Apple 2018 iPad and iPad Pro


At the original 12.9-inch iPad Pro's launch in November 2015, it was seen as a more powerful option for those who needed to do processor-intensive work on a portable device. The introduction of the Apple Pencil helped make it into a creative powerhouse, raising its status as a premium tablet even higher.

Around four months later, the 9.7-inch iPad Pro joined the 12.9-inch version, packing the performance and Apple Pencil support into a more familiar size of device, while also adding in new features that even its larger stablemate didn't have.

Just over two years later, Apple has brought out an iPad that includes Apple Pencil support. In that time, Apple has also shipped more powerful iterations of the iPad Pro, but the performance improvements seen in iPad over the same period could in theory have created a tablet that is better than the first iPad Pro launches.

In some respects, this is quite true, but as detailed below, it isn't as straightforward as one would think.

Size, Screen, Heft

Starting with the obvious, the larger iPad Pro has the bigger 12.9-inch display, and an equally larger resolution than the other two at 2732 by 2048. The larger stature also translates to a heavier weight of either 1.57 pounds or 1.59 pounds depending on cellular support, over half a pound heavier than the other two.




The 2018 iPad and iPad Pro 9.7 certainly have similar specifications at this point, with a 2048 by 1536-resolution 9.7-inch screen and a weight of around a pound.

The iPad Pro differs mainly from the use of a True Tone display, a system that uses a spectral-sensing ambient light sensor to measure the brightness and color of light from the local environment, with the data used to adjust the colors emitted from the display.
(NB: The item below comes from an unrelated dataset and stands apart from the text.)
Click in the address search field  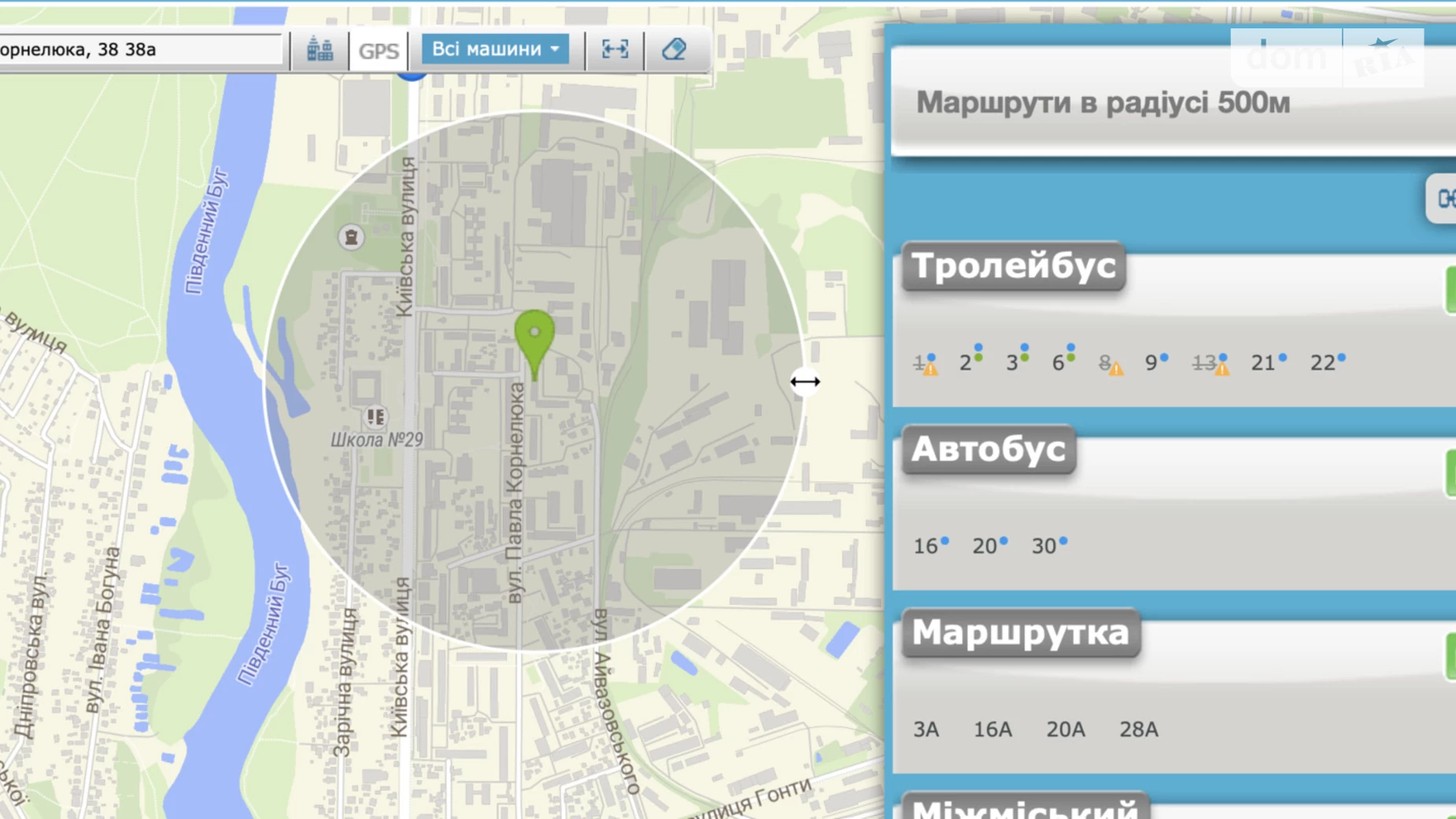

This effectively means that the image on the True Tone display will seem to be the same to the user as they move between rooms and light sources, rather than seeming too orange or blue as can be experienced with other screens.
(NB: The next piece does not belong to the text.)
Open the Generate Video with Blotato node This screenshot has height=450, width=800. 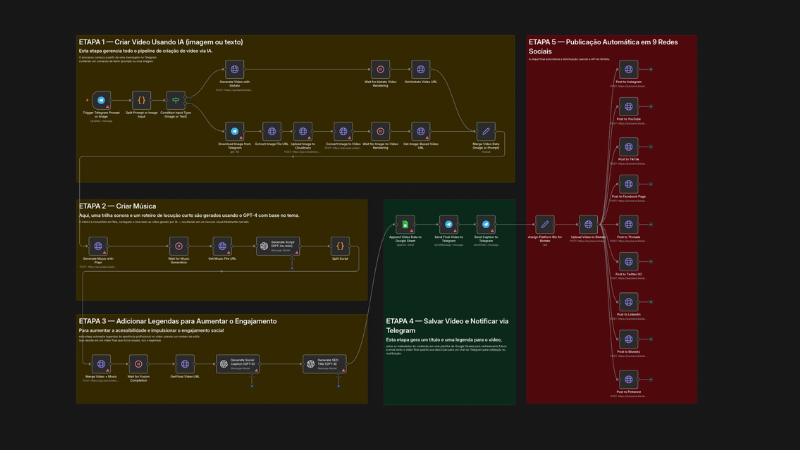point(234,70)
Apple didn't add True Tone to the first iPad Pro, only introducing it in the 9.7-inch model, and isn't included in the 2018 iPad either.

Performance Parity

As would be expected, the use of a faster and newer generation processor in the iPad offers better performance in benchmarks compared to the aging iPad Pro models, but it isn't by much.
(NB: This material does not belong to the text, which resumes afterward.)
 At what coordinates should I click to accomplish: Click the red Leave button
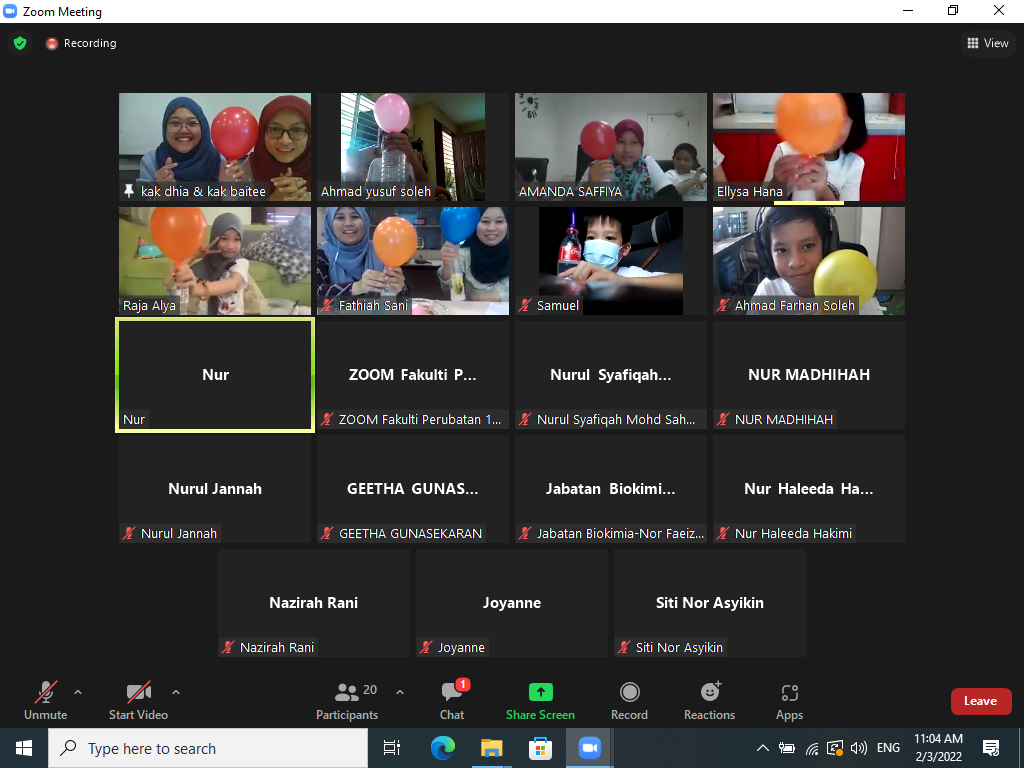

The 2018 iPad is equipped with the quad-core A10 Fusion and the M10 co-processor, clocked at 2.22GHz with 2GB of RAM. Both the iPad Pro models use a dual-core A9X with M9 co-processor, clocked at 2.26GHz and 2.16GHz for the 12.9 and 9.7-inch models respectively, with the larger-screened variant also having 4GB of memory, while the other is equipped with 2GB.

Looking at the Geekbench 4 scoring, the 2018 iPad comes out on top, achieving 3254 in single-core tests and 5857 for multi-core. The iPad Pros score 3049 and 2967 for single-core performance, making them roughly 9 percent slower, while the multi-core 5079 and 4954 scores indicate they are slower by just 15 percent.

While they were high-performance at the time of their release, the development of faster chips over time has led to the better-equipped iPad overtaking the initial iPad Pro wave in processing power. Even so, the scoring shows the old guard can give the modern rival a run for its money.

Photo and Video

The iPad Pro 12.9 and 2018 iPad have the same 8-megapixel f/2.4 rear camera, capable of recording 1080p video at 30fps. Meanwhile the iPad Pro 9.7 is equipped with a 12-megapixel f/2.2 camera capable of 4K video at 30fps and 1080p at 60fps.




While the 2018 iPad and the 12.9-inch iPad Pro can record slow-motion video at a 720p resolution at 120fps, the iPad Pro 9.7 doubles the 720p frame rate to 240fps, and can even capture 1080p video at 120fps.

Another oddity for the rear camera is the lack of flash accompanying both 8-megapixel sensors, but the 12-megapixel iPad Pro 9.7 has a dual-LED "dual tone" flash. Current iPad Pro models now use a quad LED flash, along with 12-megapixel cameras.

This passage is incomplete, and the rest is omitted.